NVIDIA s’est également engagé à investir dans le secteur de la robotique au Japon. En octobre de l’année précédente, NVIDIA s’est associé à Fujitsu pour construire une infrastructure d’IA full-stack visant à améliorer la compétitivité.
Début avril, Microsoft (NASDAQ: MSFT) a annoncé un investissement de 1,6 trillion de yens ($10 billion) au Japon, s’étendant de 2026 à 2029. Cet engagement reflète l’intérêt international croissant pour soutenir le développement de l’IA au Japon.
Le Japon se classe au quatrième rang mondial des économies, mais il n’abrite que 251 entreprises d’IA, dont 93 start-ups, selon le groupe de veille Tracxn. Cela contraste fortement avec les États-Unis, qui comptent environ 30 000 entreprises d’IA, suivis d’environ 5 000 en Chine et 1 500 en Allemagne.
Un écart culturel significatif existe dans la manière dont les entreprises japonaises et occidentales abordent l’innovation. Sam Ghiotti, fondateur et PDG de Habitto, s’exprimant lors de Japan Fintech Week 2026, a caractérisé la différence : « Il existe fondamentalement une manière différente de construire une entreprise au Japon. Le plus grand choc, en tant que fondateur au Japon, c’est que les Américains doivent être les premiers et que les Japonais doivent avoir raison. »

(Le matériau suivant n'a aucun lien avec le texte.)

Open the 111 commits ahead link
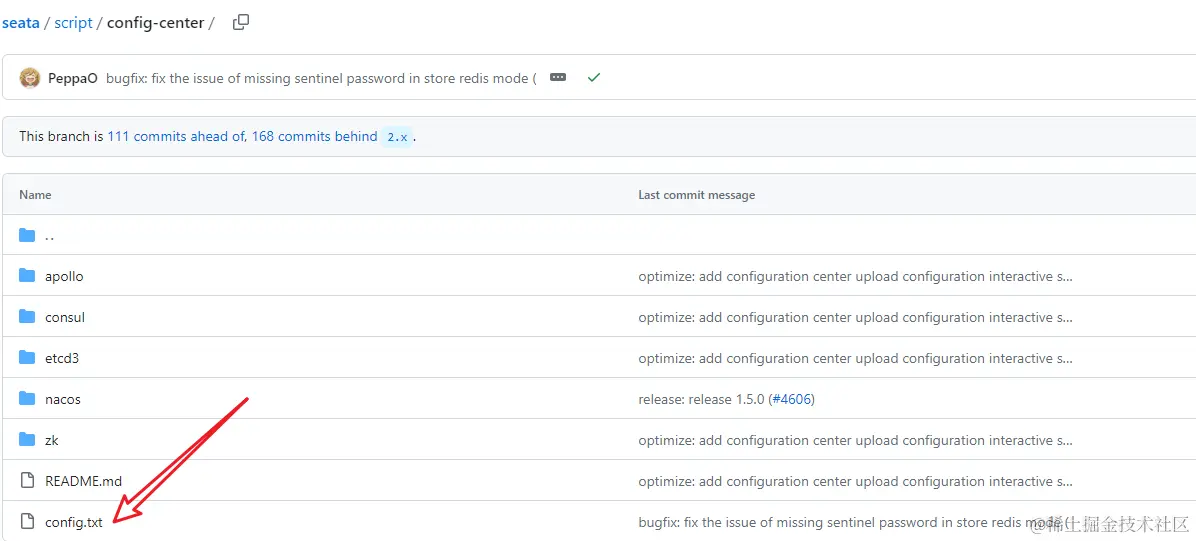Screen dimensions: 1196x541 tap(176, 136)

Shin Sakane, co-PDG de la start-up fintech TRADOM Inc, a expliqué lors du même événement que « les régulateurs japonais, les grandes entreprises japonaises, et même les start-ups, veulent s’assurer que leurs systèmes sont extrêmement bien conçus, dignes de confiance et conformes. Ils commencent avec l’objectif d’atteindre 100 % ou 120 % de perfection ». Cela reflète un arbitrage entre un déploiement rapide et une perfection méticuleuse.

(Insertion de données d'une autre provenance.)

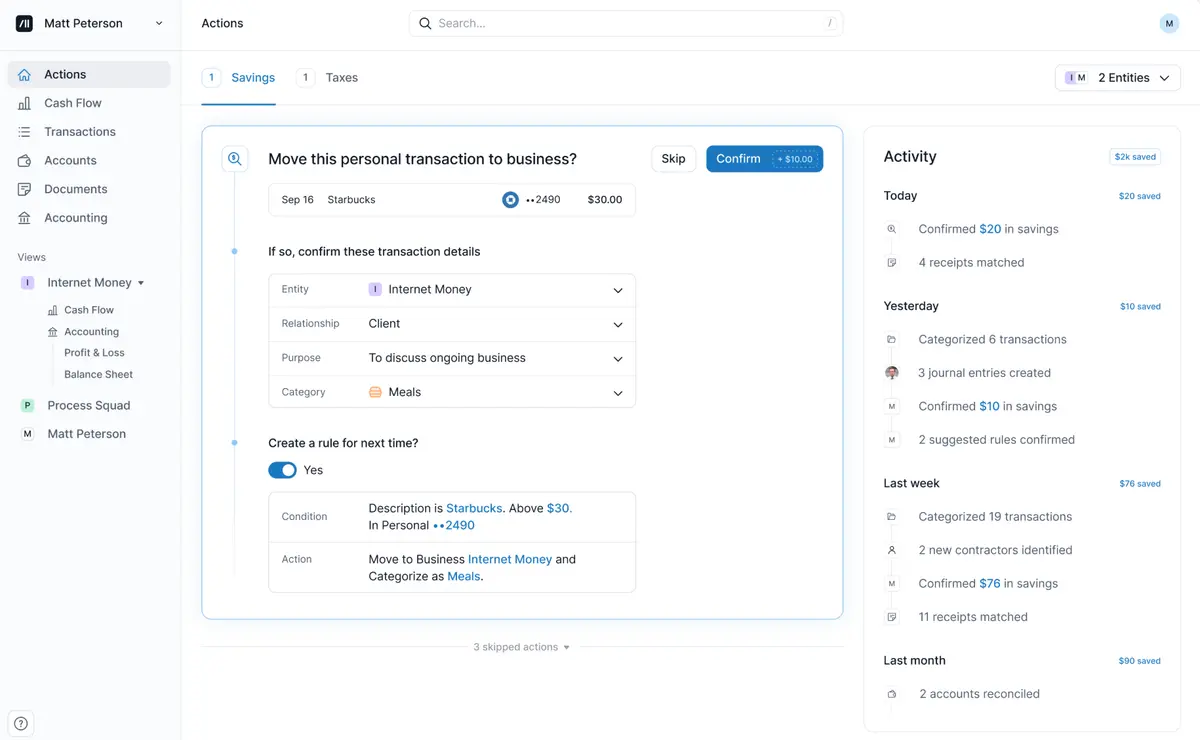Open Cash Flow from the sidebar bar-chart icon
Screen dimensions: 1200x740
point(24,103)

Plutôt que de rivaliser directement avec des pionniers américains comme Google et OpenAI, le Japon adopte une approche collaborative. Sakane a noté qu’aux débuts de l’IA, les fondateurs japonais cherchaient à verrouiller l’accès à la technologie, mais cette attitude a évolué au profit des partenariats. « La technologie progresse si vite que nous devons nous adapter à la technologie la plus récente disponible dans le monde et rester à niveau. Désormais, nous construisons nos modèles en partenariat avec des entreprises qui produisent la technologie la plus récente », a-t-il déclaré.
Le 12 avril, SoftBank, NEC, Honda et Sony Group ont annoncé la création d’une société conjointement gérée appelée « Japan AI Foundation Model Development » afin d’encourager l’innovation en IA développée localement. Un dirigeant de SoftBank occupera le poste de président, et l’entreprise s’appuiera sur environ 100 ingénieurs seniors en IA auparavant dispersés au sein des quatre entreprises fondatrices. Chaque entreprise fondatrice détient une participation de 10 %, tandis que Nippon Steel et les trois plus grandes banques japonaises — MUFG, SMBC et Mizuho — participeront en tant qu’actionnaires minoritaires.
Les initiatives du secteur privé s’alignent sur l’appel du ministère japonais de l’Économie, du Commerce et de l’Industrie visant à construire des capacités d’IA nationales. Le ministère a réservé 1 trillion de yens (environ $5 billion) sur cinq ans, de l’exercice 2026, pour développer des modèles de fondation à l’échelle d’un trillion de paramètres. Le financement devrait soutenir les infrastructures informatiques, des partenariats de recherche et la formation des talents.
Cependant, les dirigeants de l’industrie restent incertains quant à la voie vers le succès. Sam Ghiotti a noté qu’il reste flou de savoir si le succès favorisera ceux qui avancent le plus vite ou ceux qui adoptent l’approche la plus stratégique.